Iris hesitated to reveal her secrets. But in her own gruff way, Della had mothered her this past year, easing Iris’s loneliness. When Della had realized how ill-at-ease her charge felt in the castle, she had brought Iris to the cottage, giving her a home. Iris felt she had given back so little, no hint of the gifts Della strove to awaken.

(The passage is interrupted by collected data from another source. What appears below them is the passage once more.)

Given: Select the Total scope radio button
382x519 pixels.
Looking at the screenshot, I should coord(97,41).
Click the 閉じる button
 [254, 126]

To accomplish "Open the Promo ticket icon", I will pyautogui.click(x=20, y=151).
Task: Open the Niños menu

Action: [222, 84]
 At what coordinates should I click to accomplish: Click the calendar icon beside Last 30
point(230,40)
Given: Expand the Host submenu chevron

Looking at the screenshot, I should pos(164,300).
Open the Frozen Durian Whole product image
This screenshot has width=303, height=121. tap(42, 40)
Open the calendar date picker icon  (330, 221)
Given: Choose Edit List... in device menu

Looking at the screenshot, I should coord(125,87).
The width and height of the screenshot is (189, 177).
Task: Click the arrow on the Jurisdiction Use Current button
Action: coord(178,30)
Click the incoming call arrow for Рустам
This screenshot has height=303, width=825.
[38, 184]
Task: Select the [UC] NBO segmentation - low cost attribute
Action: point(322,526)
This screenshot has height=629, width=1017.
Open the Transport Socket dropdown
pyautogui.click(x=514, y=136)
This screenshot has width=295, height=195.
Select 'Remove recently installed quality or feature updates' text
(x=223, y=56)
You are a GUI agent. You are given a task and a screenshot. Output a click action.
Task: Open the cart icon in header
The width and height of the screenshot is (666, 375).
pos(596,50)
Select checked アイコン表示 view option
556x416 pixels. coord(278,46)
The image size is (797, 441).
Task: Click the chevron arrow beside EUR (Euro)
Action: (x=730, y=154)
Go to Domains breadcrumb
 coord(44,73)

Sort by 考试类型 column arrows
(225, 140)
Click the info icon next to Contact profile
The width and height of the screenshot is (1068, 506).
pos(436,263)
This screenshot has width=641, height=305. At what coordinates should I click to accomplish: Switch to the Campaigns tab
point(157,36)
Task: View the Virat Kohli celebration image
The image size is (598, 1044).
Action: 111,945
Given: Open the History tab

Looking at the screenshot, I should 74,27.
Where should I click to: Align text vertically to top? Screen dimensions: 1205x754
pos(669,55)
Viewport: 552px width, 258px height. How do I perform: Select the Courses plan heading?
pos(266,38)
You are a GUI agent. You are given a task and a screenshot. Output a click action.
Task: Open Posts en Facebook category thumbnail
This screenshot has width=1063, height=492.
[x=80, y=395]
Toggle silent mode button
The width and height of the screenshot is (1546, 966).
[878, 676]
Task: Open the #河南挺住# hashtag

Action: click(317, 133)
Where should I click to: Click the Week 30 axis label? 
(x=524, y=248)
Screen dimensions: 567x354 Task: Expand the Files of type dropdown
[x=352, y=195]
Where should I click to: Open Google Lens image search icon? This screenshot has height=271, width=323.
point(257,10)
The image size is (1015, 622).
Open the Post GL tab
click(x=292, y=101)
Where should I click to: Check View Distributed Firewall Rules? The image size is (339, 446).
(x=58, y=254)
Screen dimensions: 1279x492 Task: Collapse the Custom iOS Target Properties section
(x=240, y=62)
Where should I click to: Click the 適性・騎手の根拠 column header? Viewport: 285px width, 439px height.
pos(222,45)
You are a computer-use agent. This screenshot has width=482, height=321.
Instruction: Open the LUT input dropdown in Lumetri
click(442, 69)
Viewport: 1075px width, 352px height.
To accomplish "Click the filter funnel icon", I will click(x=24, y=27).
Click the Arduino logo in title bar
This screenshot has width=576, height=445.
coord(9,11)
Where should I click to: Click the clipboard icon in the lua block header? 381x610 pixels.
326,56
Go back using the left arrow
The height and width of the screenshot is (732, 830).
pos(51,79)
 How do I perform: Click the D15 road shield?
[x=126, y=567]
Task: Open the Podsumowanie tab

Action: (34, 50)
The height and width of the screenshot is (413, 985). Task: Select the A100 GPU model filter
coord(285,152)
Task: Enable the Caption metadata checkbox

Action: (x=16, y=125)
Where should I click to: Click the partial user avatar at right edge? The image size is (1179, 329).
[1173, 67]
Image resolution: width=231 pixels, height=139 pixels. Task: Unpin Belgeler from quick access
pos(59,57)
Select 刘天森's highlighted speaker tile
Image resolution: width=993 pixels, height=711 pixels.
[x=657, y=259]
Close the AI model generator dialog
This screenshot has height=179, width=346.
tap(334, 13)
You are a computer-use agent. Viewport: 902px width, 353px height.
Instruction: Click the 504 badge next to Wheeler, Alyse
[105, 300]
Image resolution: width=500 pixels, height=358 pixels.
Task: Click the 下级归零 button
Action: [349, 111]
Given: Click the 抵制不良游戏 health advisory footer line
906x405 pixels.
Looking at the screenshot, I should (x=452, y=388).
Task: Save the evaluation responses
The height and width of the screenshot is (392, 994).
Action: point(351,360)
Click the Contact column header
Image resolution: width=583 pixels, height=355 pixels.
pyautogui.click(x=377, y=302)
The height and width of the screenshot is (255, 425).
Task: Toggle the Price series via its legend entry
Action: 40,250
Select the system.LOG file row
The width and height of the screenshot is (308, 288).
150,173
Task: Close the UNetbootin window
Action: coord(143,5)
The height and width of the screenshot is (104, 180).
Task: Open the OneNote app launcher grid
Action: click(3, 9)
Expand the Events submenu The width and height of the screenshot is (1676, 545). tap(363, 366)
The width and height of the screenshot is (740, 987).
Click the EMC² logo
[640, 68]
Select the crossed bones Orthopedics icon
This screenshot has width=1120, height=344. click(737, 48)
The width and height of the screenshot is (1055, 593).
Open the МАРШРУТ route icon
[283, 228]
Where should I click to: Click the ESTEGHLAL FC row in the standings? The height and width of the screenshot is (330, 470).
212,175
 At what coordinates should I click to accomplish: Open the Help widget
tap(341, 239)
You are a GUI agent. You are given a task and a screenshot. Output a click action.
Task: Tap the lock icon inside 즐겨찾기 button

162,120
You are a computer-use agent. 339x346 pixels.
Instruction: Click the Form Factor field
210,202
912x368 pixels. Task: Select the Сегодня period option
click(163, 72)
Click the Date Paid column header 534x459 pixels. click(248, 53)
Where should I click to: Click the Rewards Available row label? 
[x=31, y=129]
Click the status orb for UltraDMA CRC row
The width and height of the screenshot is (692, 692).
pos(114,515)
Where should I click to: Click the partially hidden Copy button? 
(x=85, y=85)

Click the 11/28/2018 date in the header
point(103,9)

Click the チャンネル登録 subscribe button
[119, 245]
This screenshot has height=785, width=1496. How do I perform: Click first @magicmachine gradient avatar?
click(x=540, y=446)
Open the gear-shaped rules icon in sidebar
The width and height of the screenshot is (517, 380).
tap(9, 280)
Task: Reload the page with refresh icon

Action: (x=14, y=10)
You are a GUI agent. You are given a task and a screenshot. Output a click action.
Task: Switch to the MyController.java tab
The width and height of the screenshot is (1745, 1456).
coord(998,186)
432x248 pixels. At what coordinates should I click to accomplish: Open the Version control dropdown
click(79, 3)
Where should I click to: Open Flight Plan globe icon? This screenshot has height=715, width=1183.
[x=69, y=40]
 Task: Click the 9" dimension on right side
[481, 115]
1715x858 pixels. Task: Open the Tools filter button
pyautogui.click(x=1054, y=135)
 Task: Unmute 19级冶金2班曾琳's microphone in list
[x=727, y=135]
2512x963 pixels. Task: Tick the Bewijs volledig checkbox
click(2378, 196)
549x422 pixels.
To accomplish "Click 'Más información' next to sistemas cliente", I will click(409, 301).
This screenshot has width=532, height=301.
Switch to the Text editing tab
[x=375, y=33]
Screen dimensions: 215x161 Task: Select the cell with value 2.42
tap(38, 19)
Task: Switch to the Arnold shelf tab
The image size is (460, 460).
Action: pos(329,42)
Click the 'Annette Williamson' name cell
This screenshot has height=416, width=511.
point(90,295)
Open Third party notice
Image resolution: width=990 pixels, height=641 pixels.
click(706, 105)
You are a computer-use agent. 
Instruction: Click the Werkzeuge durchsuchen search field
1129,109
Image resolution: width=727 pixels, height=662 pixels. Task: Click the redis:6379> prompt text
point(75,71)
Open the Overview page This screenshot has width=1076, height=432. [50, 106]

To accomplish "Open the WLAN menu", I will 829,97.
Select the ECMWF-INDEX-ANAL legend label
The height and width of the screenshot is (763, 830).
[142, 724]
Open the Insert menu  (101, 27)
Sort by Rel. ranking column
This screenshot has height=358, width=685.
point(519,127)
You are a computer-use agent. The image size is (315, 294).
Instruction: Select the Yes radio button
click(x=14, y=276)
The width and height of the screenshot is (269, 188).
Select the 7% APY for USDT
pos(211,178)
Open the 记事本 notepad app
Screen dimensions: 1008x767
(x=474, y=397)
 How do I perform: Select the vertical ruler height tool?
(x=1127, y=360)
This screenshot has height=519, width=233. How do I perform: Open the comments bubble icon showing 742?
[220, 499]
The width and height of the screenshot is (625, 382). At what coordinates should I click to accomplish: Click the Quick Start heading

“I have a place where I go to be alone,” Iris offered.
“Will you take me there?”
Softly Iris said, “Aye.”
Trees and ferns enclosed the glade, curving around and overhead, hiding this hollow in the woods. A stream flowed off a stone ledge and fell sparkling into a pool. Shape-vines hung everywhere in colorful loops.
Iris sunk into the grass by the water. “I come here whenever I can.”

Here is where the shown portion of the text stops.